United States District Court, D. New Mexico

November 7, 2017

UNITED STATES OF AMERICA, Plaintiff,
v.
OSCAR GARCIA, Defendant.

          MEMORANDUM OPINION AND ORDER

          ROBERT C. BRACK, UNITED STATES DISTRICT JUDGE.

         This matter comes before the Court on the Government's Motion to Reconsider this Court's Memorandum Opinion and Order (MOO) denying Defendant Oscar Garcia's Motion to Withdraw his Plea of Guilty. (See Doc. 135.) Having reviewed the accompanying briefing and being otherwise fully advised, the Court will deny the Motion.

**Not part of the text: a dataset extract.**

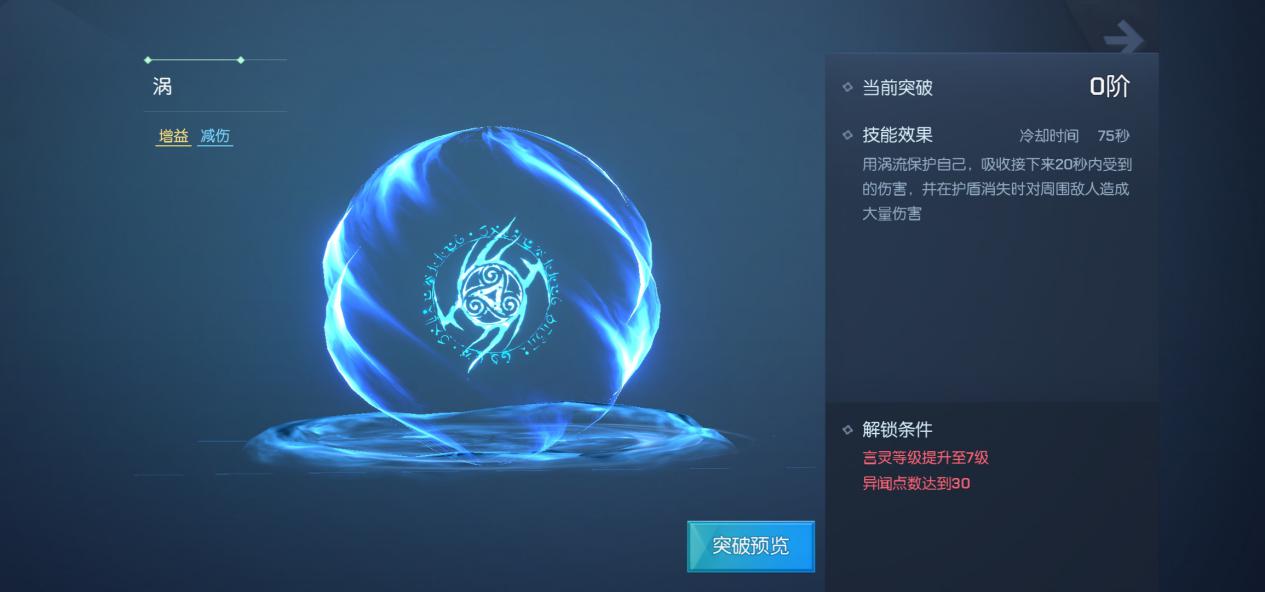
Task: Click the arrow icon at top right
Action: (x=1123, y=40)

         I. Procedural Posture

         Defendant is facing multiple charges related to the trafficking of methamphetamine and money laundering. (See Docs. 3; 104.) On April 21, 2016, a grand jury returned an Indictment against Defendant, charging: in Count 1, Conspiracy to Possess with the Intent to Distribute 500 Grams and More of a Mixture and Substance Containing Methamphetamine, contrary to 21 U.S.C. §§ 841(a)(1) and (b)(1)(A), in violation of 21 U.S.C. § 846; in Count 7, Possession with Intent to Distribute 500 Grams and More of a Mixture and Substance Containing Methamphetamine, in violation of 21 U.S.C. §§ 841(a)(1) and (b)(1)(A); in Count 8, Conspiracy to Commit Money Laundering, in violation of 18 U.S.C. § 1956(h); and in Count 9, Money Laundering, in violation of 18 U.S.C. § 1956(a)(1)(A)(i). (Doc. 3.)

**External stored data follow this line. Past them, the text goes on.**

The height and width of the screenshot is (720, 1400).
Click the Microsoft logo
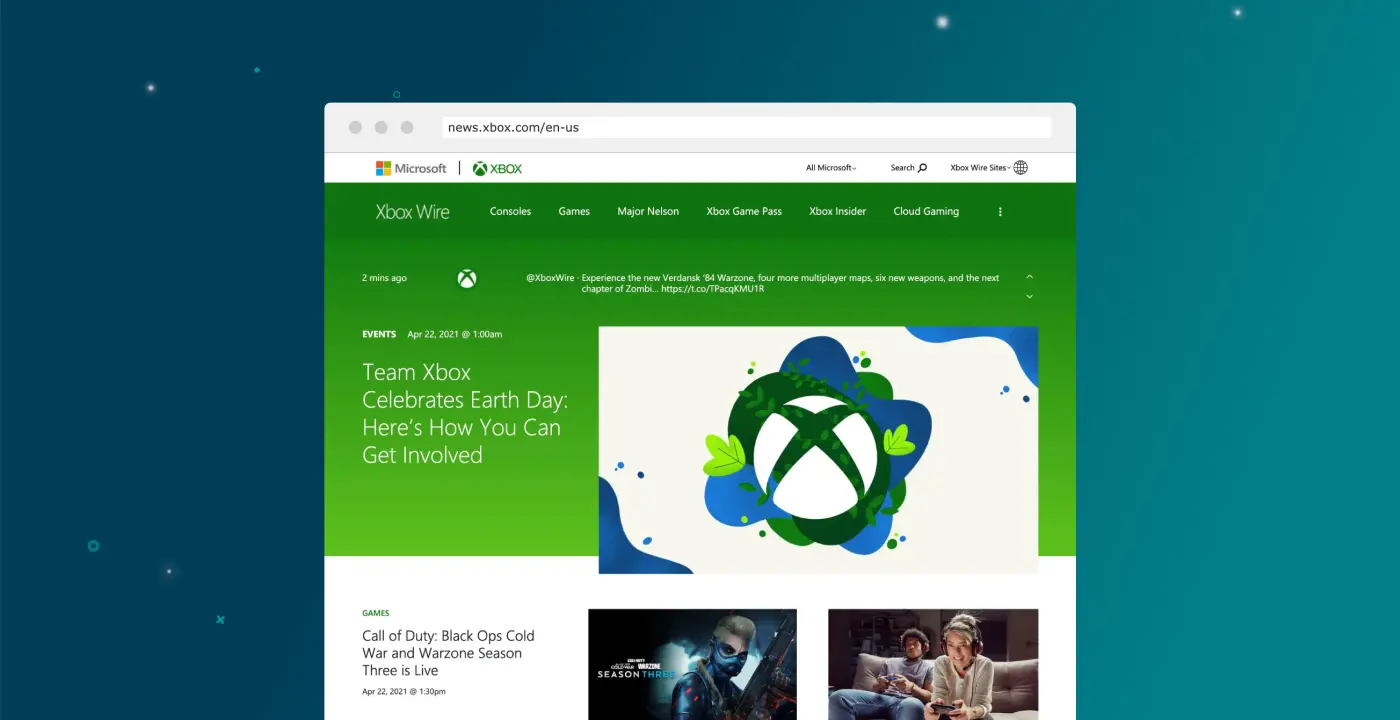click(411, 168)

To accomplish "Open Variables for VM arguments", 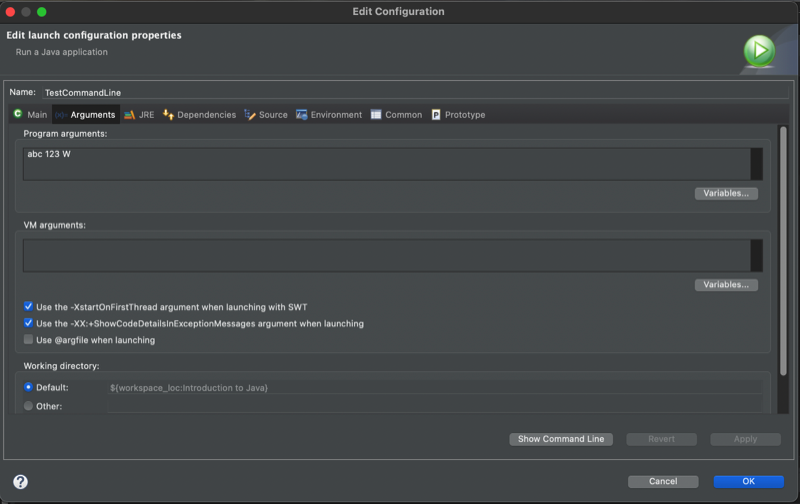I will (x=726, y=285).
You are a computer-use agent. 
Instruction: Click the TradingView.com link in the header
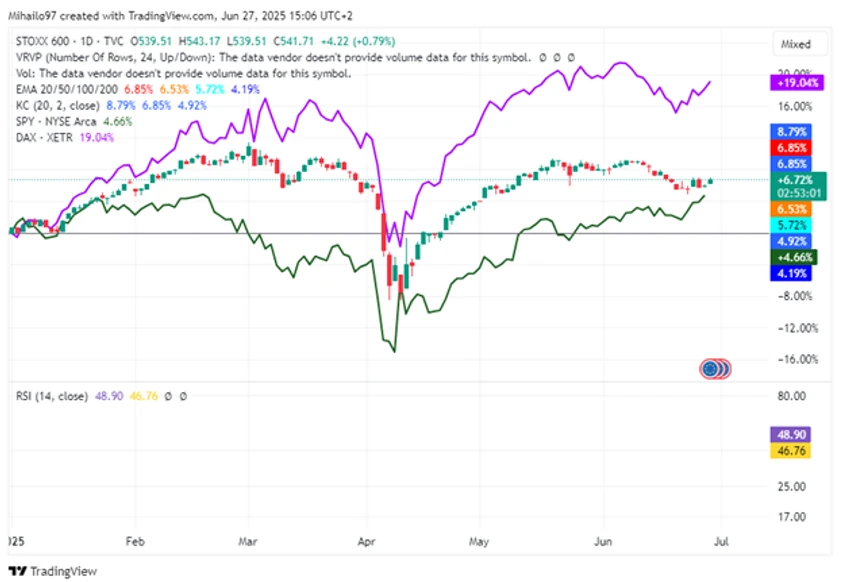tap(171, 16)
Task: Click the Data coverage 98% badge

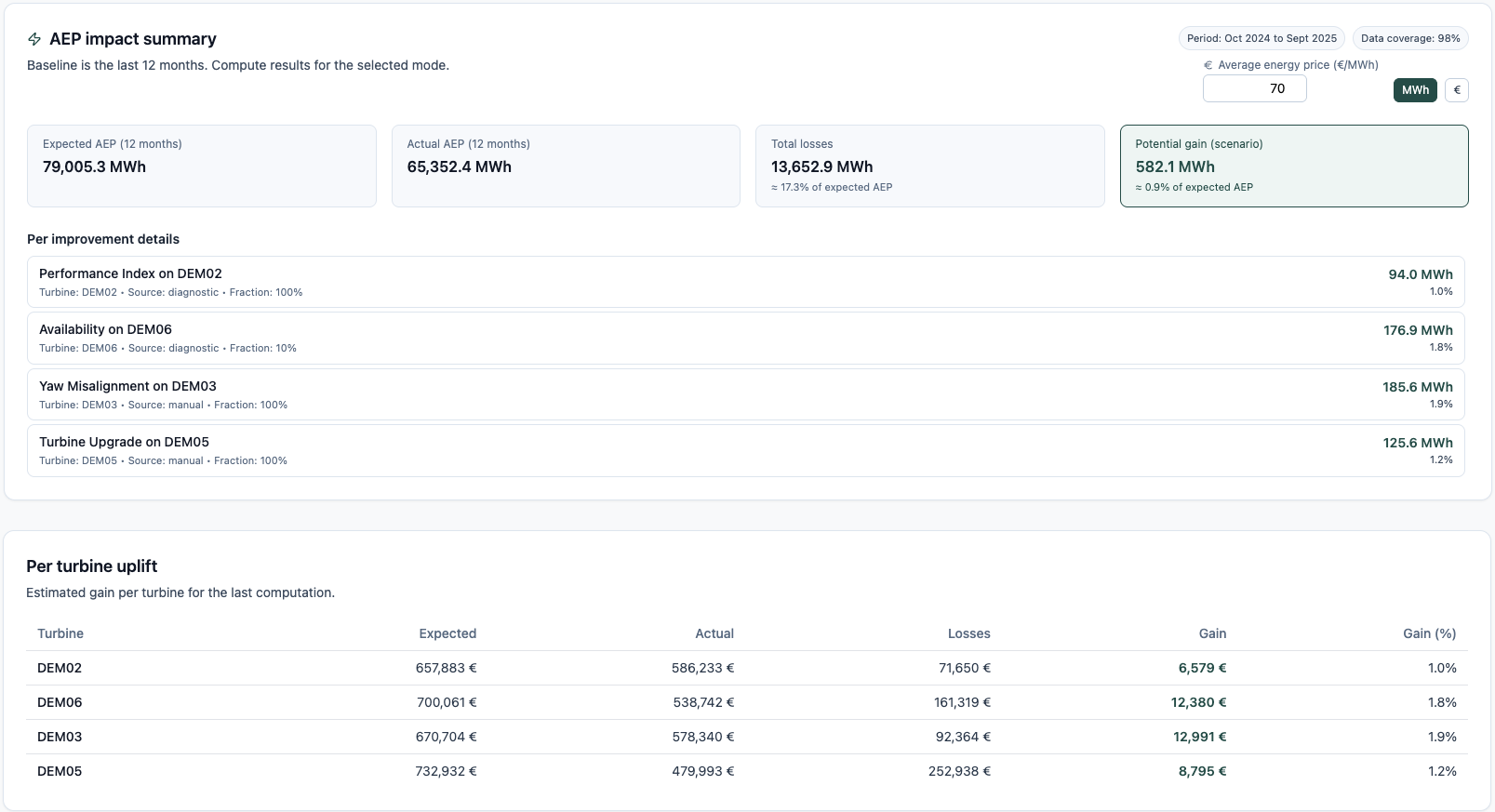Action: pyautogui.click(x=1409, y=38)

         On October 7, 2016, Defendant appeared before the Honorable Stephan Vidmar, United States Magistrate Judge, for a change of plea hearing. Defendant pled guilty to a two count Information charging in Count 1, Conspiracy to Possess with Intent to Distribute 500 Grams and More of Methamphetamine, in violation of 21 U.S.C. §§ 841(a)(1) and (b)(1)(A); and in Count 2, Money Laundering Conspiracy, in violation of 18 U.S.C. § 1956(h). (Docs. 104; 132.) Judge Vidmar conducted Defendant's plea colloquy and accepted Defendant's plea of guilty as to these counts, but deferred final acceptance of the plea agreement to the District Judge. (Doc. 132 at 16.)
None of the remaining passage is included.